Local student named ambassador in fight against childhood obesity

Local student named ambassador in fight against childhood obesity
Max Wilson (center with plaque) takes part in the “Distinguished Awards Ceremony” at Washington D.C. in June at the Wooly Mammoth Theater since he earned a seat as an ambassador following a nationwide search.  Courtesy photo

CARLSBAD — In an effort to find solutions to reverse childhood obesity, the Active Schools Acceleration Project championed a nationwide initiative called ChildObesity180. 

While choosing regional winning schools, which advocate innovative projects and activities to keep kids healthy, it also found 10 students to serve as ambassadors of its program.

Max Wilson, a running superstar and student at Carrillo Elementary School, took part in this nationwide selection and earned an ambassador seat. After all, Max has captured three national running championships wins.

Max served on a panel, offering feedback on video clips of the regional school winners and his ambassador experience peaked when attending the “Distinguished Awards Ceremony” at Washington, D.C., in June at the Wooly Mammoth Theater.

“Physical activity is extremely important to me and is a big part of my life,” said Max, 10. “I wanted to participate in this great opportunity to travel to Washington, D.C., help with the competition, and meet new people with similar interests.”

For ambassador consideration, the Active Schools Acceleration Project, or ASAP, put out a nationwide request for children between the ages 10 and 15 to submit an essay about their personal regard of physical activity and how it impacted the author.

After Max wrote his piece, his fourth-grade teacher, Nicole McClymonds, officially nominated him and submitted his essay in March.

“Max was an obvious candidate for this because of his accomplishments and character,” said McClymonds, adding that he is a tough worker who always puts his heart into everything he does.

McClymonds describes Max as a “straight A” student, talented athlete, and a leader among his peers. She said his humbleness is punctuated with each one of these qualities.

“He is quick to cheer on his peers and celebrate their accomplishments instead of bragging

about his own,” McClymonds said. She added, “His quiet, respectful and thoughtful nature, teamed with his work ethic, show the other children what is needed to be a true champion.”

* PROBLEM SET:
(A) Check each statement against the news story about Max Wilson and answer yes or no, quoting the exact words that decide it: (i) Max's teacher nominated him and sent in his essay in March. (ii) The project asked for children between the ages of 10 and 15. (iii) Max has won five national running championships.
(B) Resume the news story about Max Wilson from the point where it ends.
The lines that come next are taken from a different source.

* SUPPLIED MATERIAL:
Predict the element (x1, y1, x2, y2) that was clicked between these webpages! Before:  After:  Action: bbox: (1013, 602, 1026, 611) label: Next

* ANSWER SET:
(A)
(i) Yes: "his fourth-grade teacher, Nicole McClymonds, officially nominated him and submitted his essay in March."
(ii) Yes: "put out a nationwide request for children between the ages 10 and 15"
(iii) No: "Max has captured three national running championships wins."

(B)
Max’s mother, Tina Wilson, said she was most excited about how proud her son was to be selected as ambassador.

“He was happy that ASAP could see how much physical activity means to him and how much he wants other kids to have similar opportunities,” Tina Wilson said. “Max brings a powerful perspective because he has been able to achieve a certain level of success that stems from the very type of school program that ASAP was seeking to recognize; if it weren’t for Max’s exposure to his school’s unique running program, he may not have discovered his passion for physical activity as early as he did.”

Tina Wilson wants people to know how grateful she is to ChildObesity180 for giving her son a unique opportunity, which included a visit to the nation’s capital and taking part in such an important cause.

Max’s mother also attended the awards ceremony calling it very exciting. ASAP visited the winning schools and filmed their activity programs for guests to view during the event.

“They were inspiring to watch and some even brought tears to my eyes,” she said. “Even though we were gathered to find out who the national winners were, it felt more like a celebration of the efforts of all of the passionate and dedicated individuals who daily give their time and effort into helping kids stay healthy everywhere.”

Max admits he was saddened by the fact that his school wasn’t one of the regional winners for its running program. But still, he had fun at the ceremony by welcoming guests and taking his seat in the front row.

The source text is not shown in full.